In tal senso, come del resto spesso capita di leggere decenni dopo, il giurista tedesco coglieva nel segno, quantomeno per quanto riguarda alcuni effetti.
E per averne più compiuta riprova, è sufficiente constatare come a certe latitudini non solo la stessa nomina dei giudici costituzionali è questione ampiamente contestata, che anima i dibattiti e divide il pubblico; ma la polarizzazione che ne deriva tende a rispecchiare il dibattito politico generale del paese d’appartenenza, tanto da poterne fungere da utile cartina di tornasole.

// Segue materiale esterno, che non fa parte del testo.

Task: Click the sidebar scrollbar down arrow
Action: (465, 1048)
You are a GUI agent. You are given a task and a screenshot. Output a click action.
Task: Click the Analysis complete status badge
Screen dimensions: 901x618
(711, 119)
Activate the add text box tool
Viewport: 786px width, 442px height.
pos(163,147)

In quest’ottica, è interessante volgere allora l’attenzione all’ultima tornata di nomine dei nuovi giudici supremi d’Israele: paese che, per parafrasare Giovanni Sartori (che così ne descriveva gli assetti partitici), incarna “tutte le possibilità complessità” di sistema.
E in effetti, una breve analisi delle recenti vicende di judicial politics del paese è capace di restituirci l’idea della congerie di difficoltà che la giovane democrazia mediorientale costantemente affronta.
In essa, del resto, come noto, è ancora disputata l’esistenza stessa di una costituzione, a fronte di un reticolo di leggi formalmente denominate “fondamentali”, ma approvate senza procedimenti rinforzati o speciali, e talvolta disciplinanti questioni tecniche o comunque prettamente ‘ordinamentali’, e pertanto dal dubbio valore interpretativo.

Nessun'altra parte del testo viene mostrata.